Reputation: 573
I am trying to construct a set in the following manner:
std::set<SomeType> mySet(aVector.begin(), aVector.end());
The performance of this line is very efficient in most cases. 10% of the time, I run into cases where this takes too long to run (over 600 milliseconds in some cases!). Why could that be happening? The inputs are very similar each time (the vector is for the most part sorted). Any ideas?
Upvotes: 3
Views: 293
Reputation: 21926
I see three likely possibilities:
operator<
for your structs isn't implementing a strict weak ordering, which is required for std::set to work correctly. Keep in mind if your double values are ever NaN
, you are breaking this assumption (on one of the sets that took a long time look to see if there are NaNs).
Occasionally your data isn't very sorted. Try always doing a std::sort on the vector first and see if the performance flattens out -- default construct the set then use the std::set::insert that takes two parameters, the first being a hint for what element to compare against first (if you can provide a good hint). That will let you build the set without resorting. If that fixes the spikes you know the initial sortedness of the data is the cause.

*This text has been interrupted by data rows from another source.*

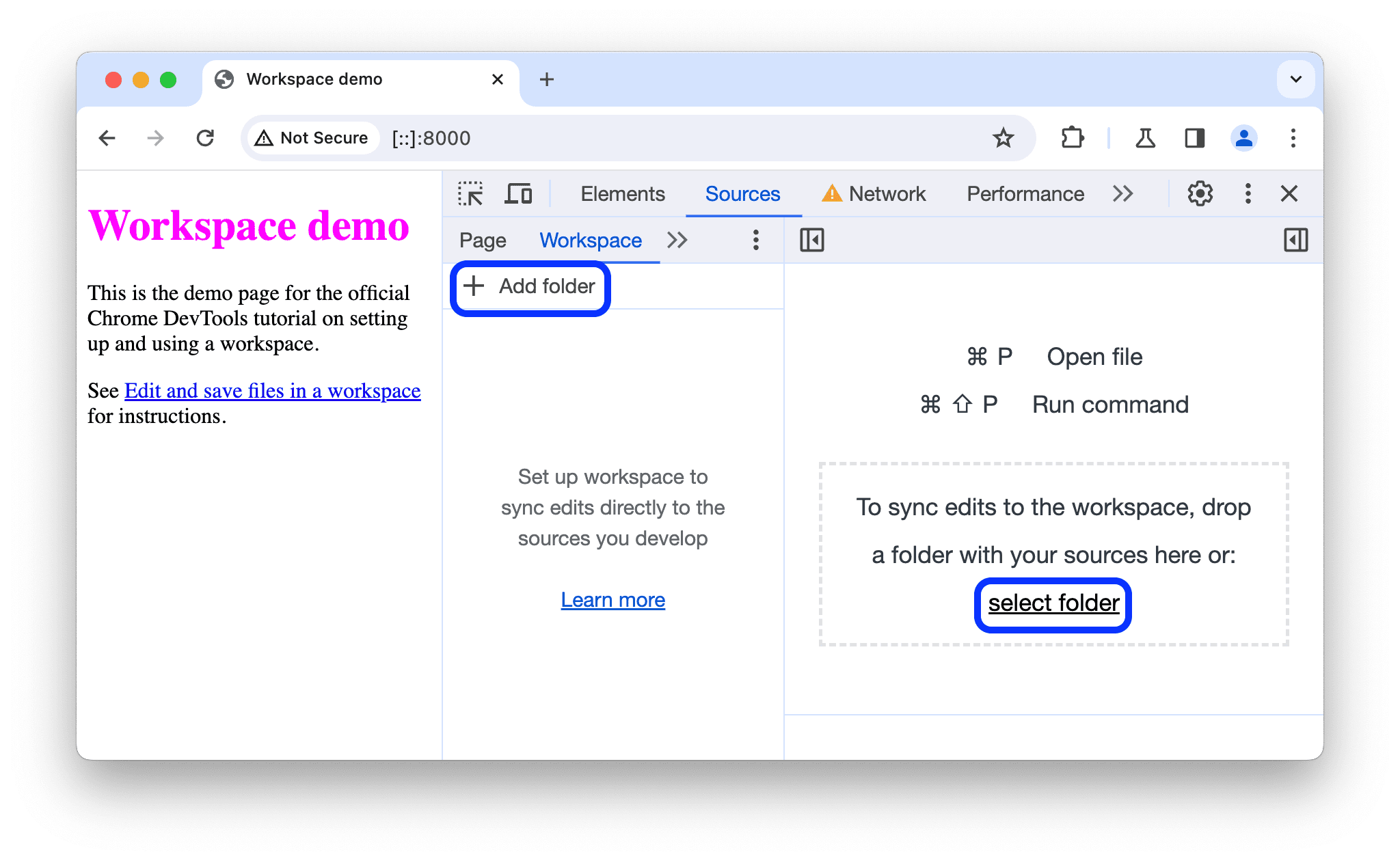The image size is (1400, 861).
Task: Click the Workspace tab three-dot menu
Action: tap(757, 241)
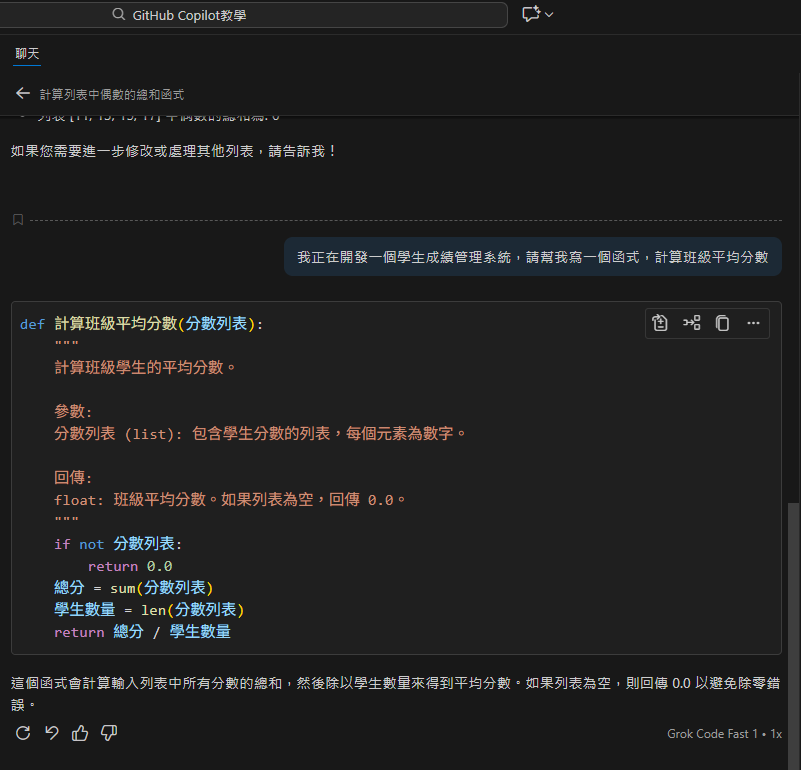The width and height of the screenshot is (801, 770).
Task: Open the Grok Code Fast 1 model picker
Action: tap(714, 733)
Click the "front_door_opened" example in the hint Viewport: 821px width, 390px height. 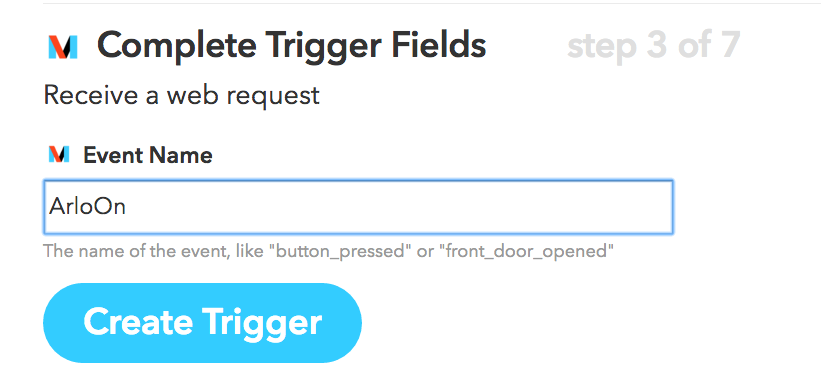coord(529,251)
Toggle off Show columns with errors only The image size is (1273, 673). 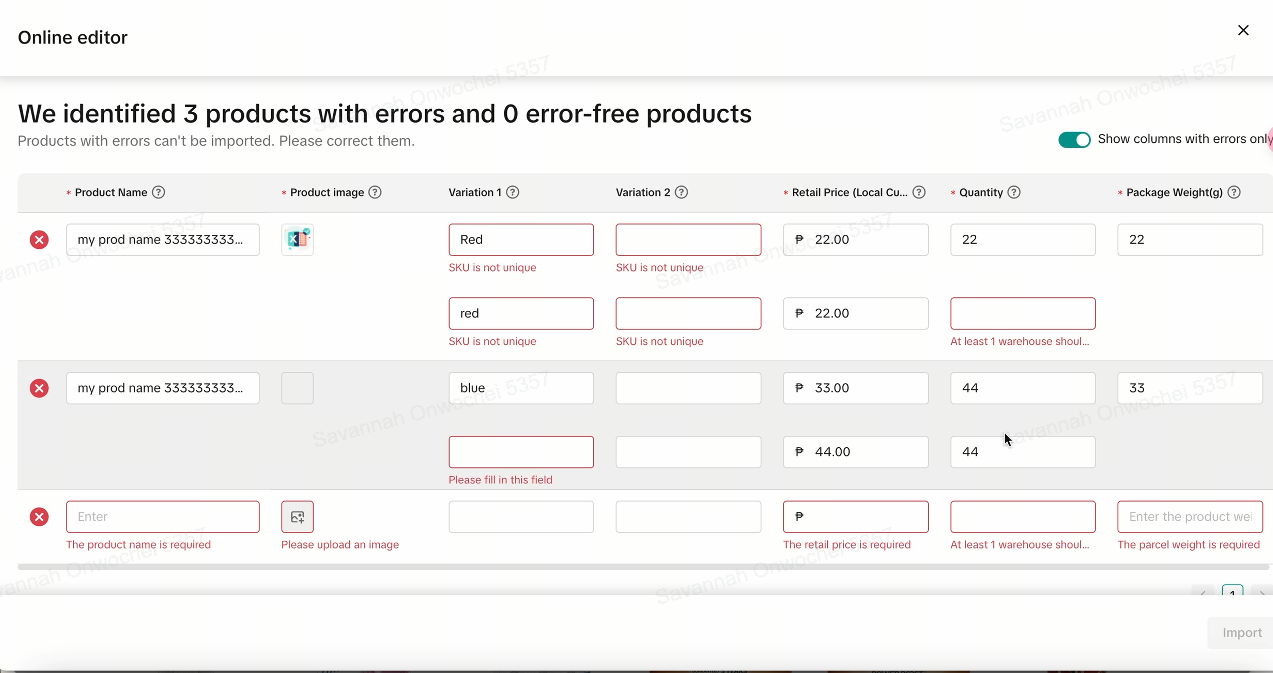pos(1074,140)
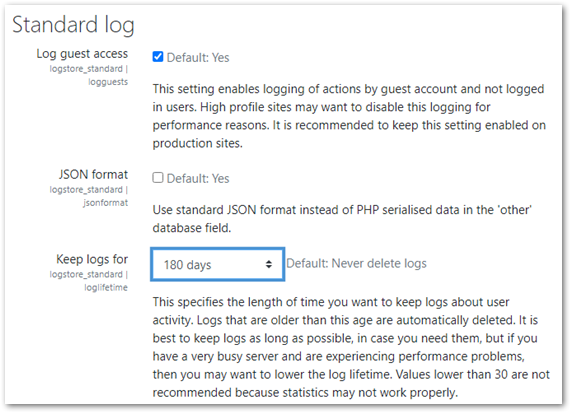Click logstore_standard text under JSON format

click(86, 190)
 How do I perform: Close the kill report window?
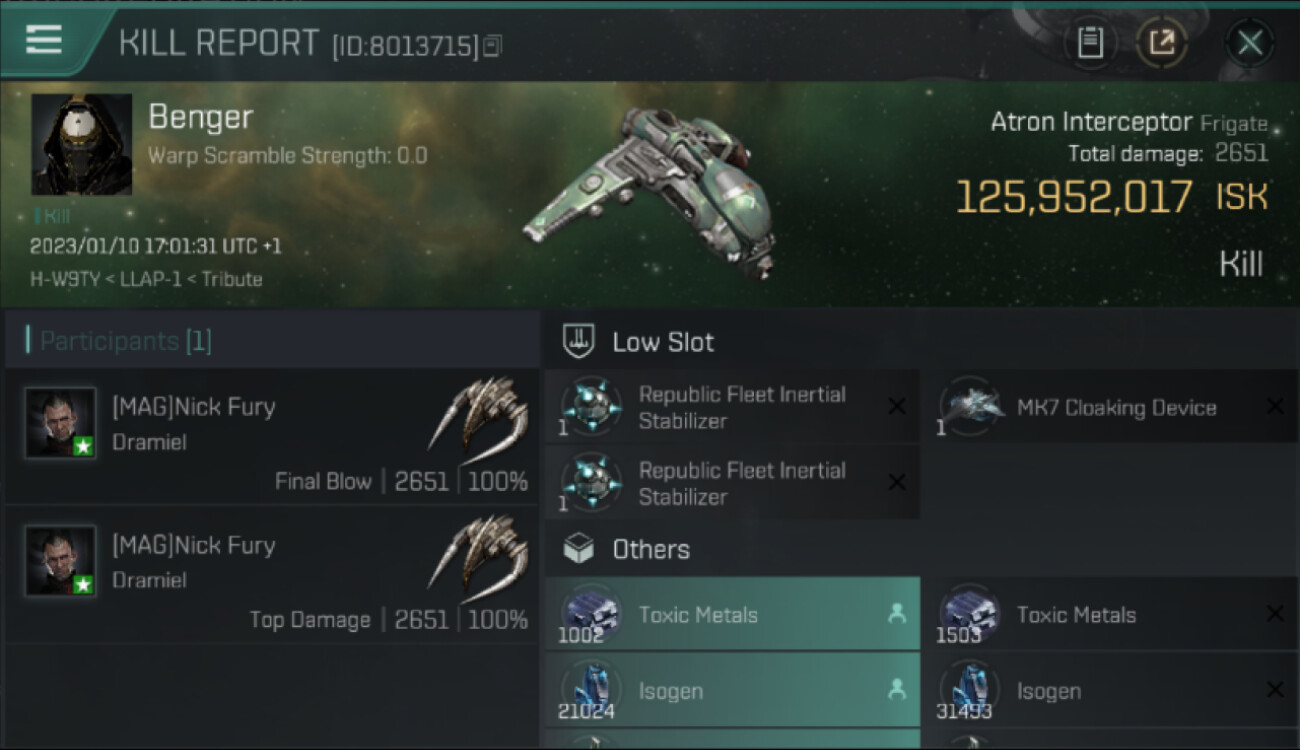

Your heap allocator occasionally does an operation that makes it take much longer than normal. It may be splitting or joining blocks to find free memory on the particular std::set() calls that are taking longer. You can try using an alternative allocator (if your program is multithreaded you might try Google's tcmalloc). You can rule this out if you have a profiler that shows time spent in the allocator, but most lack this feature. Another alternative would be to use a boost::intrusive_set, which will prevent the need for allocation when storing the items in the set.